吗啡预处理对兔肺缺血再灌注损伤的保护作用

Protective effects of morphine preconditioning on the lungs against ischemia-reperfusion injury in rabbits

目的探讨吗啡预处理对兔肺缺血再灌注损伤的保护作用及其可能机制。方法24 只日本大耳白兔随机分为3组(n=8):假手术组(S组)、缺血再灌注损伤组(I-R组)和吗啡预处理组(M组)。I-R、M组通过阻断左肺门2 h及再灌注2 h造成肺缺血再灌注损伤模型,M组阻断左肺门前30 min经肺动脉注入吗啡4 mg/kg,I-R组注射等量生理盐水。S组手术操作同其他两组,但不行左肺门阻断及给药。分别在阻断左肺门前(缺血前)、再灌注5、30、60、90及120 min时测定动脉血氧分压(PaO2)、平均肺动脉压(MPAP)和气道峰压(PIP),并在缺血前、再灌注60、120min时测定血浆内皮素-1 (ET-1)浓度,实验结束时测定支气管肺泡灌洗液(BALF)中性粒细胞百分比及肺湿干重比(W/D),并行肺组织病理学检查。结果与S组比较,I-R、M组再灌注各时点PaO2下降,I-R组再灌注30-120 min 时MPAP升高,I-R、M组再灌注60-120 min时PIP升高(P<0.05);与I-R组比较,M组再灌注60-120 min时MPAP、PIP降低,PaO2升高(P<0.05)。再灌注60、120min时I-R组ET-1浓度高于M、S组(P< 0.05),M组与S组比较差异无统计学意义(P>0.05)。M组BALF中性粒细胞百分比和W/D高于S 组,低于I-R组(P<0.01)。结论吗啡4mg/kg预处理对兔肺缺血再灌注损伤具有一定的保护作用, 其机制可能与降低血浆ET-1浓度及抑制中性粒细胞功能有关。

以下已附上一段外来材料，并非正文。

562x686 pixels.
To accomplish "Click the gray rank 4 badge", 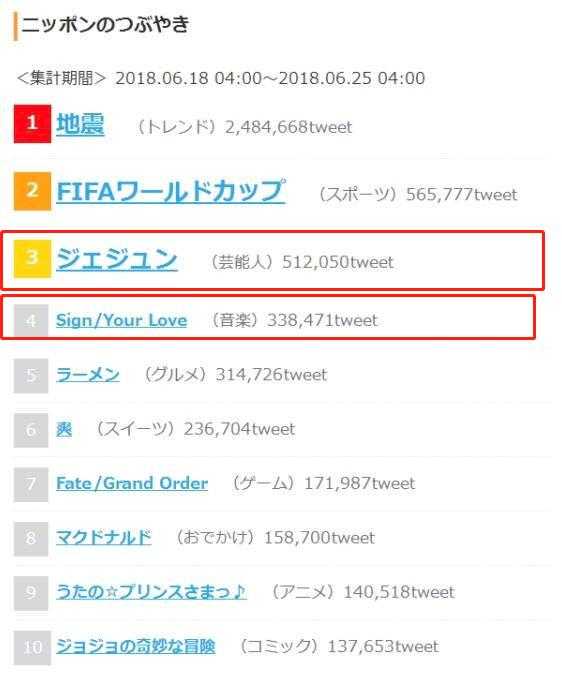I will coord(31,321).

Objective To investigate the protective effects of morphine preconditioning on the lungs against ischemia-reperfusion （I/R） injury and the possible mechanisms. Methods Twenty-four Japanese long-ear white rabbits weighting 2.5-3.0 kg were used in this study. The animals were anesthetized with intramuscular atropine 0.5 mg and intravenous 3 % pentobarbital 30 mg·kg^-1 , tracheostomized and mechanically ventilated （VT 10 ml·kg^-1 , RR 30 bpm, FiO2 100%, PEEP 1 cm H2O）. Right carotid artery was cannulated for BP monitoring and blood sampling. An elastic band was placed around the hilum of left lung via thoracotomy to perform lung ischemia. Body temperature was maintained at 36-38℃ （rectal）. The animals were randomly allocated to one of 3 groups （ n = 8 each） ： （1） Sham group; （2） I/R group was subjected to 2 h in situ left hilar occlusion followed by 2 h reperfusion and （3） morphine preconditioning group received morphine 4 mg·kg^-1 via pulmonary artery 30 min before I/R. Mean pulmonary artery pressure （MPAP） and peak inspiratory pressure （PIP） were monitored and recorded. Arterial blood samples were taken before occlusion of lung hilum （baseline） and at 5, 30, 60, 90 and 120 min of reperfusion for blood gas analysis, and determination of plasma endothelin-1 concentration. The animals were killed at the end of 120 min reperfusion. The lungs were removed for determination of lung water content （W/ D ratio ） , percentage of neutrophils in the broncho-alveolar lavage fluid （ BALF ） and microscopic examination. Results MPAP and PIP were significantly lower while PaO2 was significantly higher at 30, 60, 90 and 120 min of reperfusion in morphine preconditioning group than in I/R group. Plasma endothelin-1 concentration was significantly lower at 60 and 120 min of reperfusion in morphine preconditioning group than in I/R group （ P 〈0.05）. W/D ratio and percentage of neutrophils in BALF were significantly lower in morphine preconditioning group than in I/R group （ P 〈 0.01）. Conclusion Morphine preconditioning attenuates I/R injury to the lungs. Decrease in plasma endothelin-1 concentration after reperfusion and neutrophil function suppression may be involved in the mechanism.